(Beginning of Extracted material)

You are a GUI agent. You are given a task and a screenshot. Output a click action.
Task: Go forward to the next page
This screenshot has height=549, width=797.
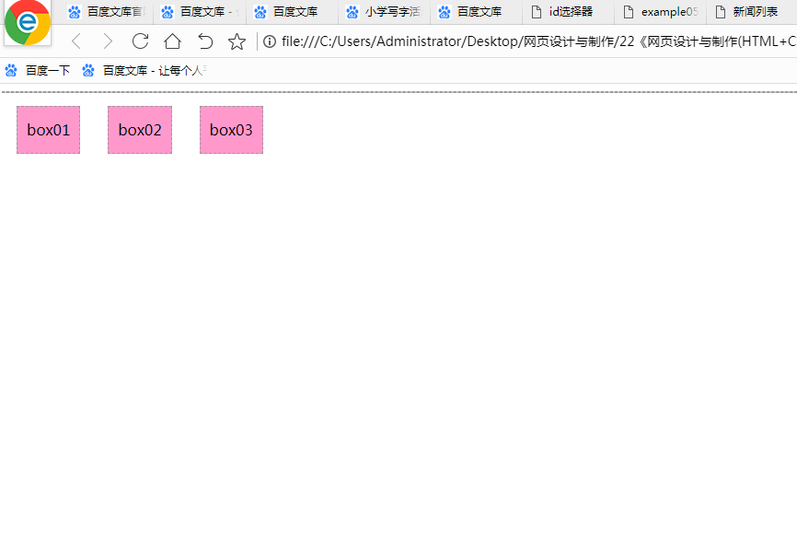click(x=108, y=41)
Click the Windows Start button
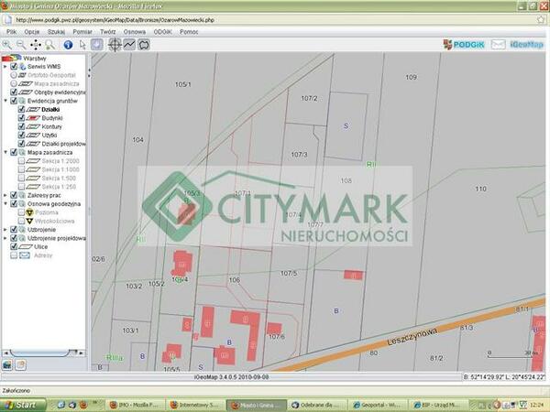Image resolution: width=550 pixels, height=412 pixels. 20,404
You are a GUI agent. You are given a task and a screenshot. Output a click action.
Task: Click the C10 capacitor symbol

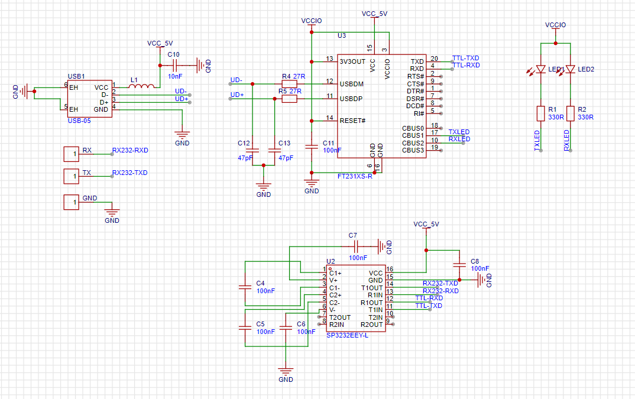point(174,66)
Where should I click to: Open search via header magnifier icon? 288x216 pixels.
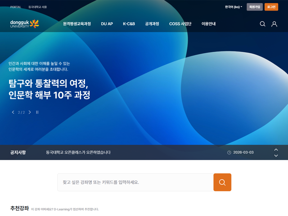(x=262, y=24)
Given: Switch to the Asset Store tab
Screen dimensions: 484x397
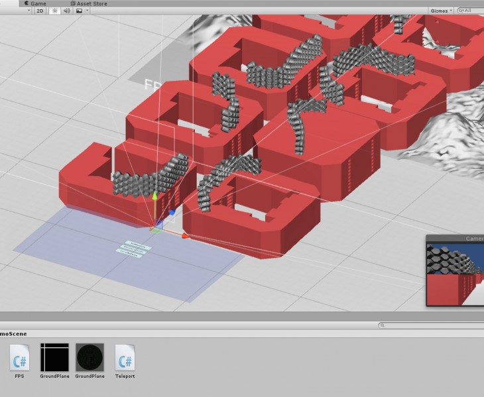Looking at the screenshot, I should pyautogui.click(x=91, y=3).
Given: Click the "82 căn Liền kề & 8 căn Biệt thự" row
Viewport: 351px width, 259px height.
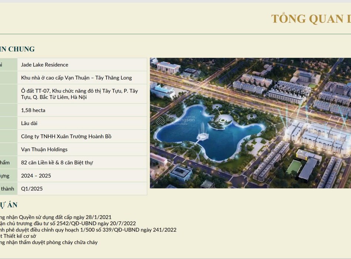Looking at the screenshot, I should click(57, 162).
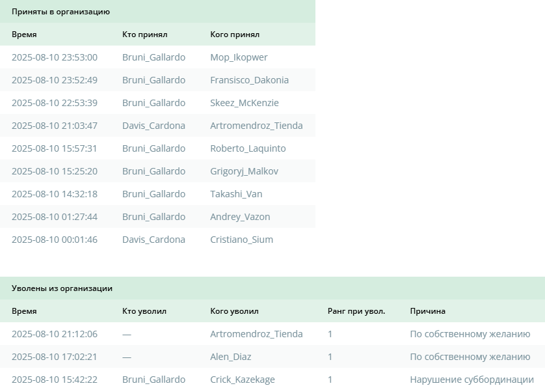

(End of Extracted material)
(Beginning of Extracted material)

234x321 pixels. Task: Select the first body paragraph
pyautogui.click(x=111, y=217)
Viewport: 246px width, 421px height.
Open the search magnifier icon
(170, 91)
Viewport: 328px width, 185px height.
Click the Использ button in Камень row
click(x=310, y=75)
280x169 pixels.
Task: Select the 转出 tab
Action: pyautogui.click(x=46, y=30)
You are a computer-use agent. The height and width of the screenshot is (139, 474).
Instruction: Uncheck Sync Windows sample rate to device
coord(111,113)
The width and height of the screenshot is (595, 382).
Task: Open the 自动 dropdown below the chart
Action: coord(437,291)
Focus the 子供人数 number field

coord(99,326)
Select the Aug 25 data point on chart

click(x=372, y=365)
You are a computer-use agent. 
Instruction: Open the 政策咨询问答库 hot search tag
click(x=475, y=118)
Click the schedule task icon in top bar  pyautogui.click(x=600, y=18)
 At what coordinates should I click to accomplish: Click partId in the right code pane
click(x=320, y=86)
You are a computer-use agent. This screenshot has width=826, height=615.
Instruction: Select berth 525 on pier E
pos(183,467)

(End of Extracted material)
(Beginning of Extracted material)

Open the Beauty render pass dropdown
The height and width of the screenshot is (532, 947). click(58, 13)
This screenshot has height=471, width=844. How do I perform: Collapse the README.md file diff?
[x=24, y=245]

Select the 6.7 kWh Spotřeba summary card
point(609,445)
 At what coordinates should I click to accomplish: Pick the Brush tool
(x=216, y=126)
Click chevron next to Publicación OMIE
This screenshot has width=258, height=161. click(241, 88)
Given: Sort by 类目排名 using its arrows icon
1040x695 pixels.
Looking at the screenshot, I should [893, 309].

(End of Extracted material)

> **How to complete this task**:
How many of the lines above contain the string "computer"? Give the number only.

> **Solution to the exercise**:
3